In the first analytical step, we ran LPMs in a stepwise model setup to test our first hypothesis, in which we stated that high unemployment in the region increases young adults’ aspirations for staying in general school, compared with entering VET.
In Table 2 and Table 3, we present the LPM estimates. Table 2 refers to regional variables aggregated in administrative districts; Table 3 shows the results for regional variables aggregated in public transport areas. We distinguish between the type of school that students attend and run separate models for students in Gesamtschule and students in Hauptschule or Realschule. In the first six models, the results for students in Gesamtschule are presented, and in models 7–12, the results for students in Hauptschule and Realschule are shown. Under (i), results for our first dependent variable (i.e., aspirations to stay on in school) are presented, and (ii) denotes analyses for the second dependent variable (i.e., the actual transition to further general schooling).
We present the statistical effect of primary interest (i.e., the effect of regional unemployment on aspirations and transitions) in the first row. It is printed in bold if it is statistically significant (p < 0.05). Without adding any further controls, we find a statistically significant (p < 0.001) negative association between the regional unemployment rate and aspirations for continuing in general school for students who attend Gesamtschule (Table 2, model 1). There are only a few changes if we control for individual-level covariates (Table 2, Model 2). However, when controlling for the full set of individual-level and regional-level covariates, this effect is no longer statistically significant, indicating that Gesamtschule students are not more (or less) likely to aim to stay in school to avoid the VET market when the regional labour market conditions are poor. We find no significant association between regional labour market conditions and Gesamtschule students’ actual transition chances (Table 2, Models 4–6). Overall, it is plausible to find no or smaller effects for students in Gesamtschule compared to students in Realschule or Hauptschule. In Gesamtschule, all tracks and school forms are combined in one school; thus, students are able to proceed to the next higher level more smoothly.
In support of our first hypothesis, we find that Hauptschule and Realschule students’ aspirations to stay in the general school system, compared with entering VET, are positively associated with poor regional labour market conditions (Table 2, Models 7–9). The statistical effect is robust in its significance level and increases when covariates are added to the model. The statistical effect in Model 9 implies that the role of unemployment is not small: the predicted probability of aspiring to stay in general school versus to enter VET is 15% in a region with an unemployment rate of 5% compared to 45% in a region with an unemployment rate of about 15%.
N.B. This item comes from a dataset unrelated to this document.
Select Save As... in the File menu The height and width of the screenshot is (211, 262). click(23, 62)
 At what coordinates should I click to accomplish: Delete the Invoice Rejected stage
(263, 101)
We find no effect of the regional labour market situation on the likelihood of actually enrolling in further general education compared with enrolling in VET (models 10–12). This finding speaks to the basic argument of the DWE, which postulates that students are discouraged in their intentions to enter a poor labour market. Thus, poor regional conditions seem to be less about chances in the VET market and more about the anticipation of chances.
In Table 3, we provide the same models as in Table 2, but now, the regional variables are aggregated within public transport areas and not within administrative districts. Contrary to our expectations, the results are less clear when the data are aggregated in public transport zones. Only for students in Gesamtschule do we find a negative association between regional unemployment and aspirations for further general schooling, which becomes statistically insignificant when regional controls are added.
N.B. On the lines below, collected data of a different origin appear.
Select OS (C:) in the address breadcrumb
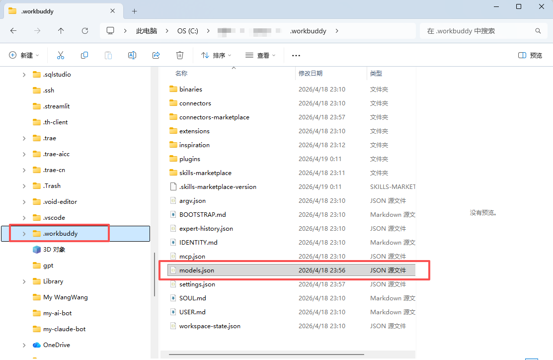The image size is (553, 360). pyautogui.click(x=187, y=31)
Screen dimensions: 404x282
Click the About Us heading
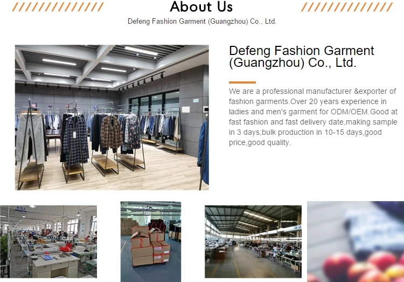(201, 6)
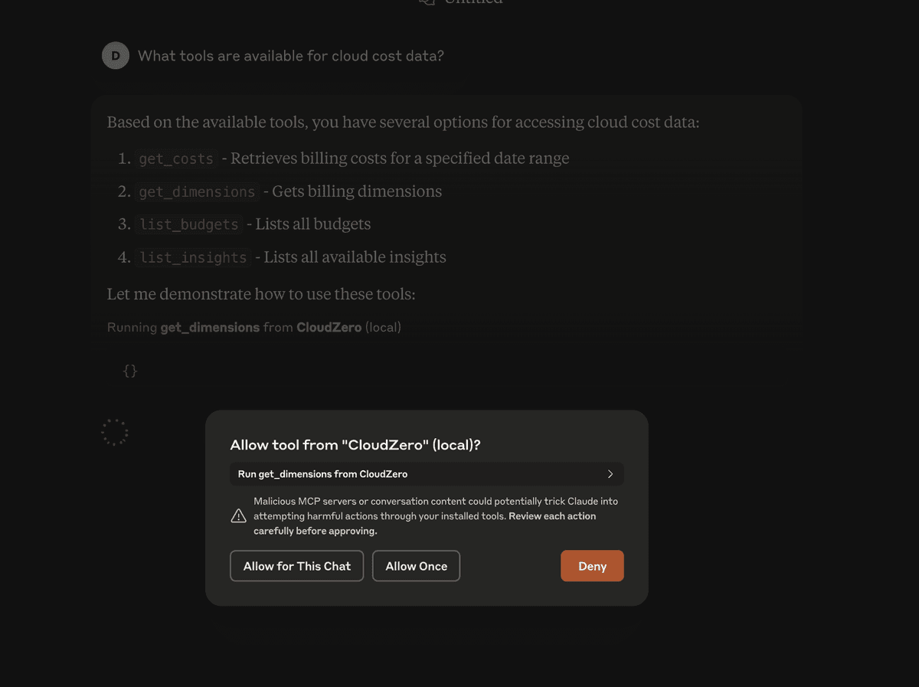Image resolution: width=919 pixels, height=687 pixels.
Task: Click the warning triangle icon in the dialog
Action: coord(238,516)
To map the German VET market realistically, we argue that it is important not only to capture the regional unemployment rate, which approximates the availability of VET places in the apprenticeship system, but also to incorporate the availability of full-time school-based VET. Due to the minor role of full-time school-based VET—only 10–15% of a cohort attend school-based VET—we did not specify a hypothesis for a corresponding main effect. Instead, we expected a moderating relationship between the availability of school-based VET and regional unemployment. We argue that in regions where regional unemployment is high and full-time school-based training options are scarce, the effect of regional unemployment on staying in general schools is likely to be strengthened.
To display potential moderation effects, we calculate interaction coefficients and present the linear effect of regional unemployment at specific values of the interaction variables by means of marginal effects plots. All plots refer to the corresponding full models (models 3, 6, 9 and 12 in Table 2 and Table 3). We calculated them separately for students in Hauptschule and Realschule and for students in Gesamtschule, and we added all interactions separately to the models.
Figure 5 presents the estimated linear effects of the regional unemployment rate for specific values of the share of full-time school-based VET students. In support of our hypothesis, we find that the statistical effects of unemployment on (i) aspirations for prolonging school and (ii) actually doing so are particularly strong when the regional share of school-based VET is low. This holds for students in Hauptschule, Realschule and Gesamtschule. When aggregating the regional variables within public transport areas, we mostly find similar patterns, although the statistical associations are smaller and not statistically significant.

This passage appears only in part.